You must also check for spark when you have a no start condition. Too many people find just the fuel pump dead or just missing spark and get hung up on that one system. An easier place to look is the feed wire to the ignition coil, any injector, or either small wire on the back of the alternator. It should be dark green with an orange stripe. A digital voltmeter might not respond fast enough so if you have a test light, that might be more accurate. It should light up for one second when you turn on the ignition switch, then go off. If it does, that proves the automatic shutdown (ASD) relay and wiring are okay and the Engine Computer has control over it.
What is important is that voltage must come back during cranking. If it does, then you must continue diagnosing just the fuel pump or spark circuits, but it's much more common to find the voltage does not come back during cranking. When the computer turns the ASD relay on for the first second, it is usually okay. THEN, when it doesn't turn on the relay during cranking, suspect the crankshaft position sensor or the camshaft position sensor. It's the signals from those two sensors when the engine is rotating that tells the computer to turn the ASD relay on.
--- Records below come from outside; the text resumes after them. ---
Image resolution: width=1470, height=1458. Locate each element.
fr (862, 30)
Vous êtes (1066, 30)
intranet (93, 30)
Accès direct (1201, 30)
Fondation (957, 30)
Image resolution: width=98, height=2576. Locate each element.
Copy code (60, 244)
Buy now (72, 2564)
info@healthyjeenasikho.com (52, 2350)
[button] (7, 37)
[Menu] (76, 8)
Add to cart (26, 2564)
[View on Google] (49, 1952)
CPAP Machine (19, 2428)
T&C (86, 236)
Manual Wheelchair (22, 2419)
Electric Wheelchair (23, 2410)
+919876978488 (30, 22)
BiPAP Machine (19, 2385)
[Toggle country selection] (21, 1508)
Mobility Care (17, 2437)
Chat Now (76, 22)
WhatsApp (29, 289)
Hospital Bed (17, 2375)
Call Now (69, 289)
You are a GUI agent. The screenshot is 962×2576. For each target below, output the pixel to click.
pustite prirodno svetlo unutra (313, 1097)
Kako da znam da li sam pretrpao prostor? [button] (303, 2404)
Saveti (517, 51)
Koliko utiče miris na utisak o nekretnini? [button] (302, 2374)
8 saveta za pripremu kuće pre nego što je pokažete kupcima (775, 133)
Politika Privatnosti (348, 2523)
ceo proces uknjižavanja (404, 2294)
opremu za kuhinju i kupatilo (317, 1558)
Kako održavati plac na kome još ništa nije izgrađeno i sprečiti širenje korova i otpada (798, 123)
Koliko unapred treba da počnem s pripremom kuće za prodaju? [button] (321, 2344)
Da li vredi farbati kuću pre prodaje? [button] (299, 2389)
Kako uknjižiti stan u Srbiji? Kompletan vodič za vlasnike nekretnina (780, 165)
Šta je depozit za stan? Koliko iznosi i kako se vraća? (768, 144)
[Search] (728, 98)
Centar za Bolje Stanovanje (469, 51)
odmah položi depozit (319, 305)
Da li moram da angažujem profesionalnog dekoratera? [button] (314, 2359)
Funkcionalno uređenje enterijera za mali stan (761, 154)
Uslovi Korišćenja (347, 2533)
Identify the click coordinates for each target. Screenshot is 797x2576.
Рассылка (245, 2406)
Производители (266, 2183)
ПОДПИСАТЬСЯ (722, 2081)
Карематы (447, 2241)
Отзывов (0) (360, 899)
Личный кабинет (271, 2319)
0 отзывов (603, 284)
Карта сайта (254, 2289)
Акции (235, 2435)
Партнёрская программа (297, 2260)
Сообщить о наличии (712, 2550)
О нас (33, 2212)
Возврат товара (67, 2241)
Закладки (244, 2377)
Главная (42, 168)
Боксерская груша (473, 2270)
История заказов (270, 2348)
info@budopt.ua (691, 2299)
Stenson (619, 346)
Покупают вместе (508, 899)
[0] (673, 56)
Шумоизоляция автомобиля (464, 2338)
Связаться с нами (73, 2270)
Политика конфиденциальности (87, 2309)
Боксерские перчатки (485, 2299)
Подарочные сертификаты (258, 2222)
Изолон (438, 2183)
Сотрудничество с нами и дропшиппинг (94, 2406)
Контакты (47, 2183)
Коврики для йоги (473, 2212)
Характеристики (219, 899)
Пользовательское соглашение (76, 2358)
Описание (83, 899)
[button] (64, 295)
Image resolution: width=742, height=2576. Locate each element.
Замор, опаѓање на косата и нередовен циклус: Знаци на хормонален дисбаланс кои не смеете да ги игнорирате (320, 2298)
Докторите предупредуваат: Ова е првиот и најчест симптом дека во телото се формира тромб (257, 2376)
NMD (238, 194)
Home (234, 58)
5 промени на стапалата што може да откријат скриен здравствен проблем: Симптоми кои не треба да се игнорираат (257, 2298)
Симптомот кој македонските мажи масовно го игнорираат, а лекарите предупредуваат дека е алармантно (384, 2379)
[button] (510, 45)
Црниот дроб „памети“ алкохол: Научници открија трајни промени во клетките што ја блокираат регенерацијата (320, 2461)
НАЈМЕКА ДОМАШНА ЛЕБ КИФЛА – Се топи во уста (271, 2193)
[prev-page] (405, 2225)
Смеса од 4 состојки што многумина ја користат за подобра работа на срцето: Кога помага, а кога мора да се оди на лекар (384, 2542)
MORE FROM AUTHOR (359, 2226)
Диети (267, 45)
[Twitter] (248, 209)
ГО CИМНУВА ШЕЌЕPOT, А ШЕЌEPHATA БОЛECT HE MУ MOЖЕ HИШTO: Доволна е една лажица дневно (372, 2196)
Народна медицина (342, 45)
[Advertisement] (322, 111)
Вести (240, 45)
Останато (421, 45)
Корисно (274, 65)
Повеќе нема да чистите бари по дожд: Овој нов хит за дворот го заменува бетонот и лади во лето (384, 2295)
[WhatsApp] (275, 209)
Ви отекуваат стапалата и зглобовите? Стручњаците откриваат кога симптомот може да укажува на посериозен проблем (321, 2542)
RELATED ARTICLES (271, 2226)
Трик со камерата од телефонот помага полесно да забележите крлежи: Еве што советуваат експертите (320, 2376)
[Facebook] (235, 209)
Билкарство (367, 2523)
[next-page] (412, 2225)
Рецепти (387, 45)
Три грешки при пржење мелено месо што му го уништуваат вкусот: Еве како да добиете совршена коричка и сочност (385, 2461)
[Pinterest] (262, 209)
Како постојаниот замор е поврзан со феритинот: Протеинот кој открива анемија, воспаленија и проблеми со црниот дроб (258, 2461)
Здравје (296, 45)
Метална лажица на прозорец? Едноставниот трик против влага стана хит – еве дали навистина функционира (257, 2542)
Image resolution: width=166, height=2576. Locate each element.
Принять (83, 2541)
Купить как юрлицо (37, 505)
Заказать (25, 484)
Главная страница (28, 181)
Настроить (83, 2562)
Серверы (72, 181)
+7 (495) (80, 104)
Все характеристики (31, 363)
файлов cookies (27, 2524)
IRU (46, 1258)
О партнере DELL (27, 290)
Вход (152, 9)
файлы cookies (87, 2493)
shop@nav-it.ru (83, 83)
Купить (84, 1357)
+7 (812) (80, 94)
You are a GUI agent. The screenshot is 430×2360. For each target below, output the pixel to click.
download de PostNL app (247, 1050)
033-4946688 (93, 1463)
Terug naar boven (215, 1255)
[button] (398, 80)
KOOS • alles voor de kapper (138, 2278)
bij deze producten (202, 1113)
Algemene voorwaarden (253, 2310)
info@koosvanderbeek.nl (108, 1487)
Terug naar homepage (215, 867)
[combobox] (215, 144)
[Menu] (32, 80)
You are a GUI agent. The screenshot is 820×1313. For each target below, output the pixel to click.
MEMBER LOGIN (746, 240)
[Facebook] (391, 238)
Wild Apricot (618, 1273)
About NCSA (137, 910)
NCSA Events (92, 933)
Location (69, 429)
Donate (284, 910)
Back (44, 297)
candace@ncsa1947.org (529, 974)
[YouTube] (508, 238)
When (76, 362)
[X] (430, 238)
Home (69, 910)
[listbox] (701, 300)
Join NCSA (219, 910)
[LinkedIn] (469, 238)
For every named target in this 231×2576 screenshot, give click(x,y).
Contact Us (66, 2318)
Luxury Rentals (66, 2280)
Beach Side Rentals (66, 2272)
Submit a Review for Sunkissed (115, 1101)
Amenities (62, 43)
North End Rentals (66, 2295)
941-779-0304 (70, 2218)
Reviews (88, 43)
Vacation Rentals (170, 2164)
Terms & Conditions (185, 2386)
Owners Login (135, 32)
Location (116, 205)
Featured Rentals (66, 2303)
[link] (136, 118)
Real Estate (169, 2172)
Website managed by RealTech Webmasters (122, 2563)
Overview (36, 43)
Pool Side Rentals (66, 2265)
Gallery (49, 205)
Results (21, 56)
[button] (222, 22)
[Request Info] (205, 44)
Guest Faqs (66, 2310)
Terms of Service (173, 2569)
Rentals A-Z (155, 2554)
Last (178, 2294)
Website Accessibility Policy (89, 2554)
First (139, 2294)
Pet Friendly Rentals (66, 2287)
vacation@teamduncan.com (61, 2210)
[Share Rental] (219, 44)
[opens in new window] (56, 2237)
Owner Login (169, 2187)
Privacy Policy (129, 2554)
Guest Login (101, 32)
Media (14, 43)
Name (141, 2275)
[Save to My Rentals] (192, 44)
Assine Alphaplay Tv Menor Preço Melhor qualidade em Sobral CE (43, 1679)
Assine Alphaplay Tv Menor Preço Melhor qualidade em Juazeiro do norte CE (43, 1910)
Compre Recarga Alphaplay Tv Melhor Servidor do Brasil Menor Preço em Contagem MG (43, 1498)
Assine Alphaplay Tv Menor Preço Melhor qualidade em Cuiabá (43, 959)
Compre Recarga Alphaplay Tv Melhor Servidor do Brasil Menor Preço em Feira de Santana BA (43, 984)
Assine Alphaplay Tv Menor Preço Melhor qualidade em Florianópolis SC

If the Check Engine light turned on, there will be at least one stored diagnostic fault code in the computer. That will lead to the circuit that needs further diagnosis, but usually it will just be caused by a defective sensor. If there is no code in memory, a scanner that can display live sensor data is needed. It will display both sensors and "no" or "present" for those two signals. If the Engine Computer is recognizing both signals as present, but not turning on the ASD relay, the computer itself could be defective, but that isn't common.